続いて、硝酸ニッケル(関東化学社製)、酢酸セリウム(関東化学社製)及び硝酸サマ
リウム(関東化学社製)を、それぞれの濃度が0.1mol/リットル、0.05mol/リットル及び0.05mol/リットルとなるように、水及びエタノールからなる混合溶媒に溶解させて第2金属酸化物膜形成用溶液を調製した。使用した混合溶媒は、容量比(水:エタノール)が、20:80であった。そして、上記第1金属酸化物膜を500℃に加熱した状態で、上記第1金属酸化物膜上に上記第2金属酸化物形成用溶液(100ミリリットル)をハンドスプレー(アズワン社製)で噴霧し、上記第1金属酸化物膜上に接触する第2金属酸化物膜(上記第1金属酸化物膜上の厚み:1μm)を形成した。これにより、上記多孔質基材、上記第1金属酸化物膜及び上記第2金属酸化物膜からなる燃料極層を得た。
続いて、実施例1と同様の方法により、上記燃料極層上にGDCからなる電解質層(厚み:50μm)を形成した後、実施例2と同様の方法により、上記電解質層上に空気極層(厚み:30μm)を形成して、固体酸化物形燃料電池の単セルを得た。
(実施例7)
実施例2と同様の方法により多孔質基材を形成した後、実施例5と同様の方法により上記多孔質基材を覆う空気極層を形成した。
次に、塩化酸化ジルコニウム八水和物(関東化学社製)、塩化イットリウム(関東化学社製)及び還元剤であるボラン−ジメチルアミン錯体(関東化学社製)を、それぞれの濃度が0.02mol/リットル、0.002mol/リットル及び0.04mol/リットルとなるように、エタノール及び水からなる混合溶媒に溶解させて第1金属酸化物膜形成用溶液を調製した。使用した混合溶媒は、容量比(エタノール:水)が、50:50であった。
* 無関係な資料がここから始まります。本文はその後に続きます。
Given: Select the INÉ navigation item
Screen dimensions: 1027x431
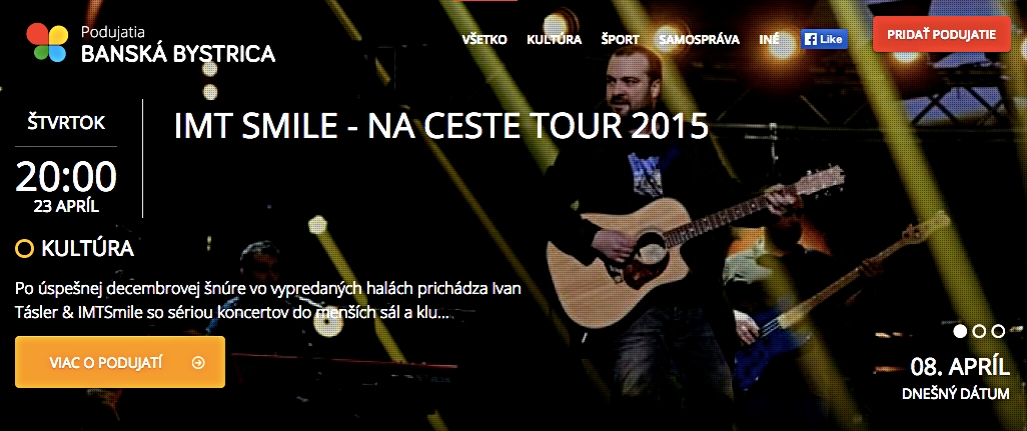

そして、上記第1金属酸化物膜形成用溶液(70℃)中に、上記空気極層を7時間浸漬して、上記空気極層上に第1金属酸化物膜(上記空気極層上の厚み:0.1μm)を形成した。
次に、ジルコニウムアセチルアセトナート(関東化学社製)及び酢酸イットリウム(関東化学社製)を、それぞれの濃度が0.07mol/リットル及び0.007mol/リットルとなるように、トルエン、イソプロパノール、エタノール及びメチルエチルケトンからなる混合溶媒に溶解させて第2金属酸化物膜形成用溶液を調製した。使用した混合溶媒は、容量比(トルエン:イソプロパノール:エタノール:メチルエチルケトン)が、50:20:20:10であった。そして、480℃に加熱した上記第1金属酸化物膜上へ上記第2金属酸化物膜形成用溶液(1000ミリリットル)をハンドスプレー(アズワン社製)で噴霧して、上記第1金属酸化物膜上に第2金属酸化物膜(厚み:10μm)を形成した。これにより、上記第1金属酸化物膜及び上記第2金属酸化物膜からなる電解質層を得た。
そして、実施例3と同様の方法により、上記電解質層上に燃料極層(厚み:30μm)を形成して、固体酸化物形燃料電池の単セルを得た。